• EXERCISE INSTRUCTIONS:
Each line from the one containing "Task: Click the Date Updated column header" to the end of the listing below should be output exactly; no other line is wanted.
▬▬▬
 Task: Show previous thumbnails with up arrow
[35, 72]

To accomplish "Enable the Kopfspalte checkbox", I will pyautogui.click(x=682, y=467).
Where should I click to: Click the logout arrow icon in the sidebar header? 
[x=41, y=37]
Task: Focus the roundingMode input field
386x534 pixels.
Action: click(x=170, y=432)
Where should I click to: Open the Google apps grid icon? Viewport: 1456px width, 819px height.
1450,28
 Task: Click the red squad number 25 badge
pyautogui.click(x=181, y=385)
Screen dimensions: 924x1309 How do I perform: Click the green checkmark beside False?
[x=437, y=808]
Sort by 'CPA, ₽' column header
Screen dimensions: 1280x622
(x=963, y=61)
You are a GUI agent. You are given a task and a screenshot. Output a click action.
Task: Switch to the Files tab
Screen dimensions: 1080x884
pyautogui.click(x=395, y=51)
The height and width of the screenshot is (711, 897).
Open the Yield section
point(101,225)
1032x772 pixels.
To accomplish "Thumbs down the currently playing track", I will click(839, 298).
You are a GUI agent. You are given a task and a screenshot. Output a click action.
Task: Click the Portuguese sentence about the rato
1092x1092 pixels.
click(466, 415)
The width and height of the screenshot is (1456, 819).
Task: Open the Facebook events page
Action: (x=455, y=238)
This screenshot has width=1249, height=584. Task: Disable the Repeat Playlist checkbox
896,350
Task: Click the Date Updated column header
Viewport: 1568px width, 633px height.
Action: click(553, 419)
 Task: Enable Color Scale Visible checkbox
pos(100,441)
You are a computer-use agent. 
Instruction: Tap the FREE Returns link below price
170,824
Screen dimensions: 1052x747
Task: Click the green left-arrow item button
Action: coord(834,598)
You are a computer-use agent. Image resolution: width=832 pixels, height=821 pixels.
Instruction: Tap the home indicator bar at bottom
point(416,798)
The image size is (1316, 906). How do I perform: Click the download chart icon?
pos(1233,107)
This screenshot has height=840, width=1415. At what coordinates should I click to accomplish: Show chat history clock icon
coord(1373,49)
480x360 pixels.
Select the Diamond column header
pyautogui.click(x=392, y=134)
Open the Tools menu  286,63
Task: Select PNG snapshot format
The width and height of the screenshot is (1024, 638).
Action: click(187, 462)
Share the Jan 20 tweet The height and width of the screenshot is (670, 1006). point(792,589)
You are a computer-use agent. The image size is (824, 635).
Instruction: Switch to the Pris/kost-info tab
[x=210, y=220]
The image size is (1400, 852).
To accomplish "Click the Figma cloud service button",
▬▬▬
• EXERCISE ANSWER:
Task: Click the Date Updated column header
Viewport: 1568px width, 633px height.
Action: click(553, 419)
 Task: Enable Color Scale Visible checkbox
pos(100,441)
You are a computer-use agent. 
Instruction: Tap the FREE Returns link below price
170,824
Screen dimensions: 1052x747
Task: Click the green left-arrow item button
Action: coord(834,598)
You are a computer-use agent. Image resolution: width=832 pixels, height=821 pixels.
Instruction: Tap the home indicator bar at bottom
point(416,798)
The image size is (1316, 906). How do I perform: Click the download chart icon?
pos(1233,107)
This screenshot has height=840, width=1415. At what coordinates should I click to accomplish: Show chat history clock icon
coord(1373,49)
480x360 pixels.
Select the Diamond column header
pyautogui.click(x=392, y=134)
Open the Tools menu  286,63
Task: Select PNG snapshot format
The width and height of the screenshot is (1024, 638).
Action: click(187, 462)
Share the Jan 20 tweet The height and width of the screenshot is (670, 1006). point(792,589)
You are a computer-use agent. The image size is (824, 635).
Instruction: Switch to the Pris/kost-info tab
[x=210, y=220]
The image size is (1400, 852).
To accomplish "Click the Figma cloud service button",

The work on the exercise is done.